> [THE PROBLEM]: Output the lines of the records below exactly, beginning at their first line and ending at the line with "Task: Click the left navigator range handle"; include no pictures.

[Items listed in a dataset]
========================================================================
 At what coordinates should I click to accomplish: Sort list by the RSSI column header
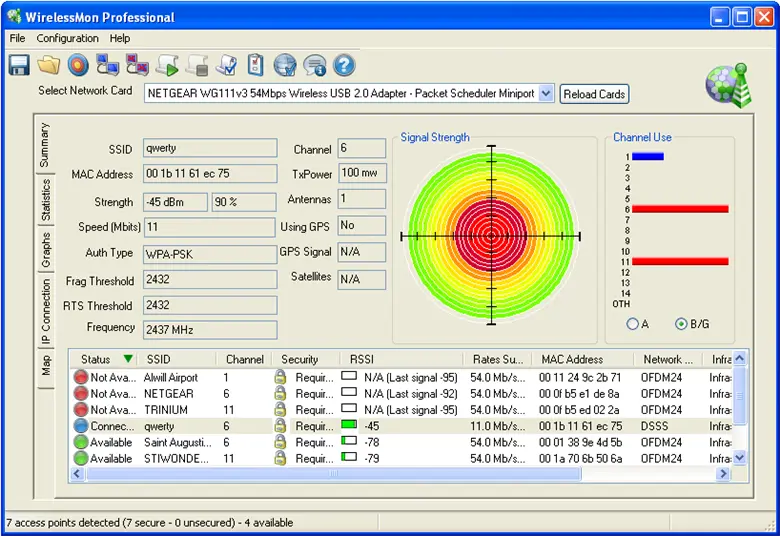362,359
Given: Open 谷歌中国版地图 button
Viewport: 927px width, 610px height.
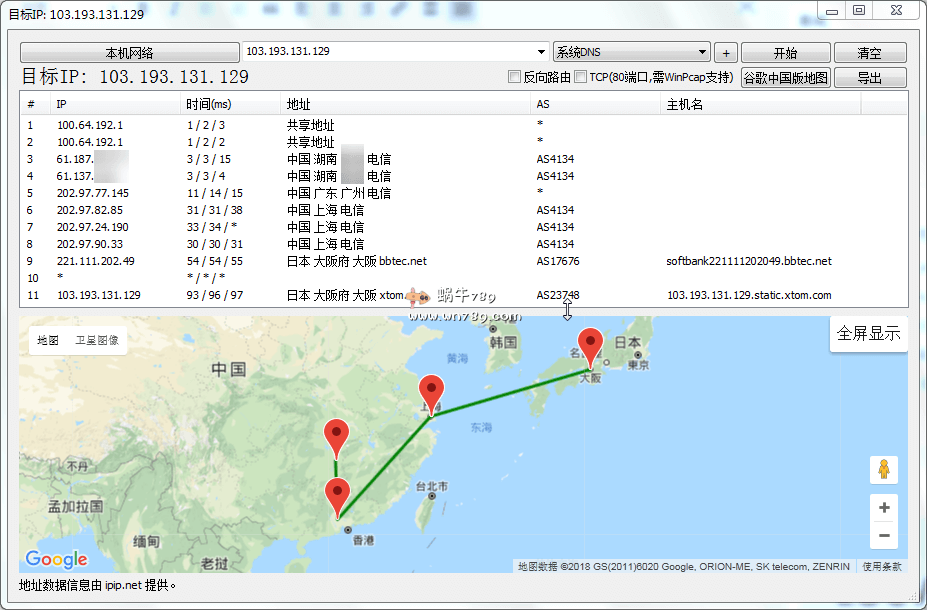Looking at the screenshot, I should [x=785, y=77].
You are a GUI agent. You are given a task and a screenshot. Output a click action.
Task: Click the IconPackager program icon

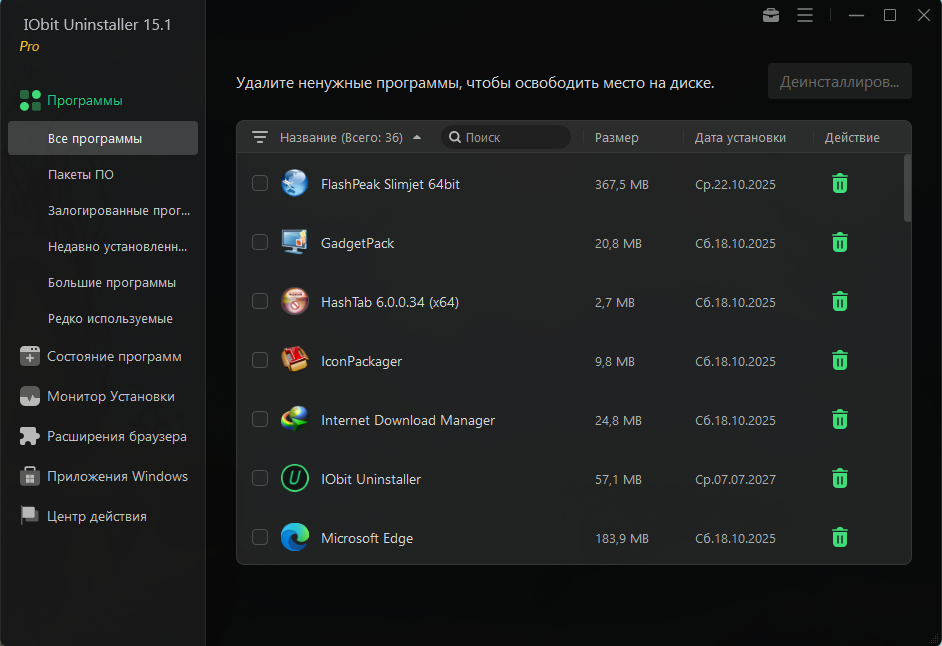point(294,361)
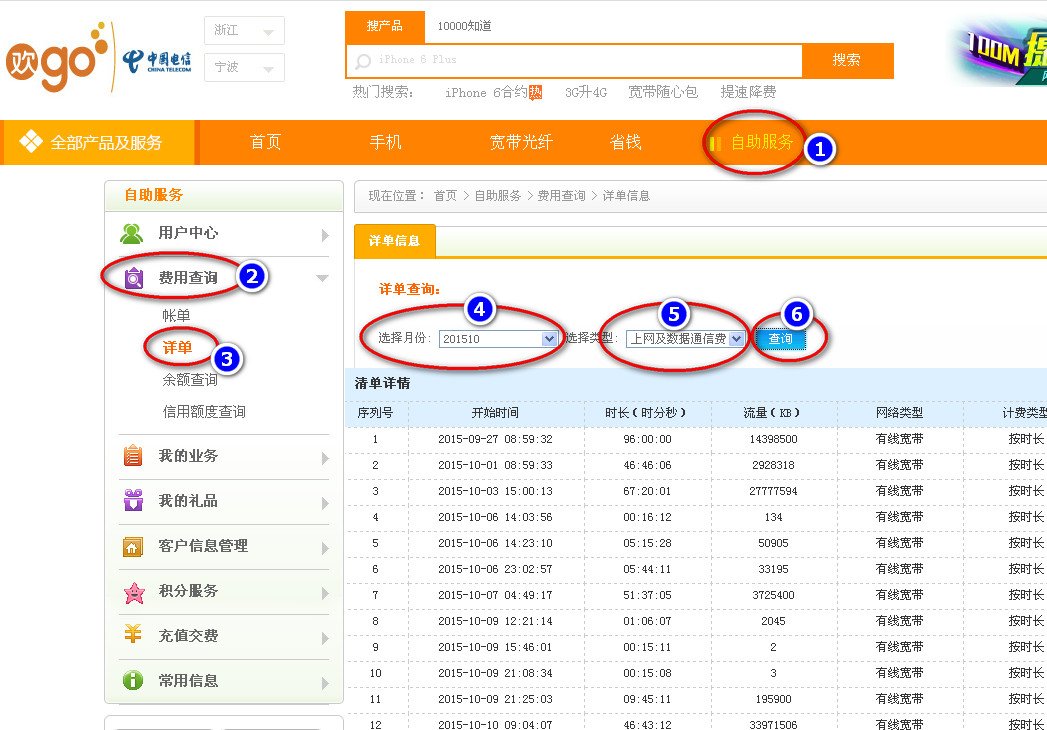This screenshot has width=1047, height=730.
Task: Switch to the 10000知道 search tab
Action: click(x=467, y=28)
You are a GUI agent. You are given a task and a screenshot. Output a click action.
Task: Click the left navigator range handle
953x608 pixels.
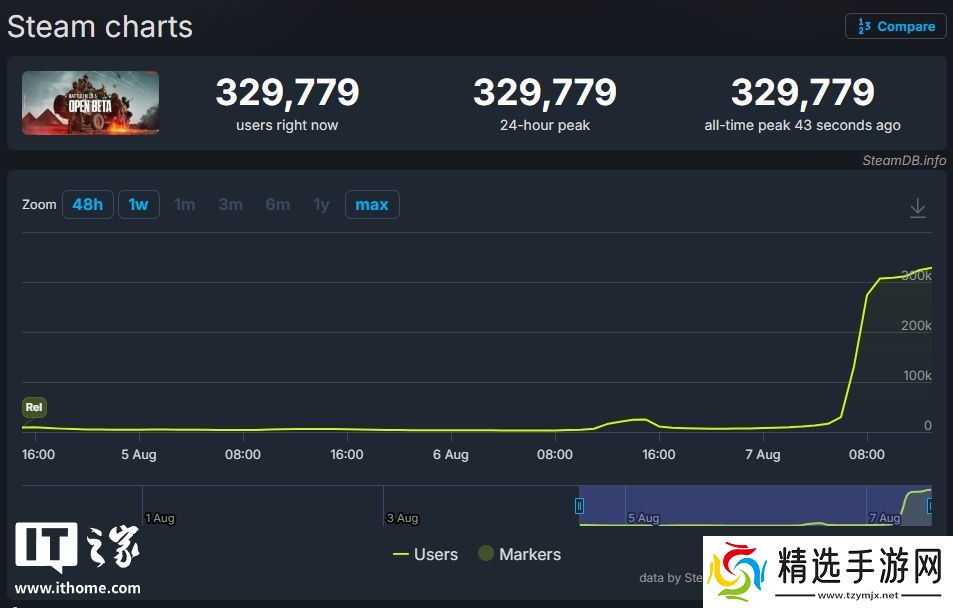(579, 506)

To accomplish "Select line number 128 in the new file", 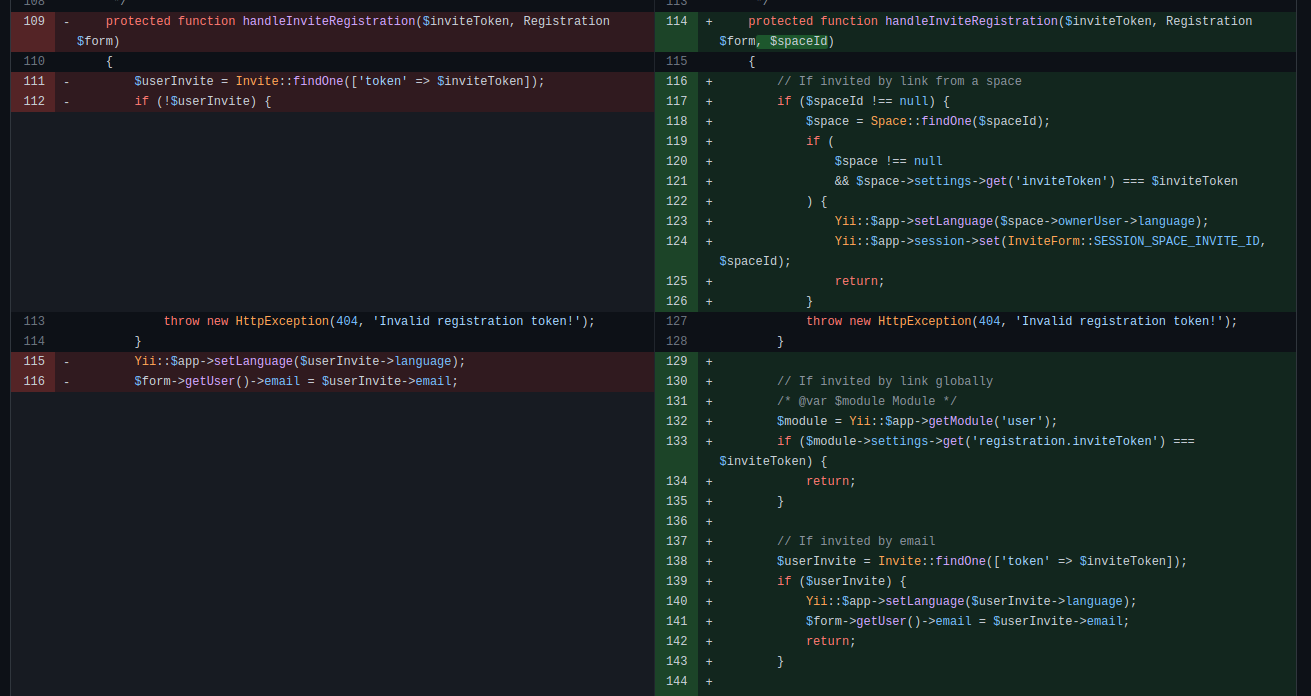I will point(676,341).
========================================================================
> [TASK RESPONSE]:
 At what coordinates should I click to accomplish: Sort list by the RSSI column header
362,359
Given: Open 谷歌中国版地图 button
Viewport: 927px width, 610px height.
Looking at the screenshot, I should [x=785, y=77].
You are a GUI agent. You are given a task and a screenshot. Output a click action.
Task: Click the IconPackager program icon

point(294,361)
This screenshot has width=1047, height=730.
Task: Switch to the 10000知道 search tab
Action: click(x=467, y=28)
You are a GUI agent. You are given a task and a screenshot. Output a click action.
Task: Click the left navigator range handle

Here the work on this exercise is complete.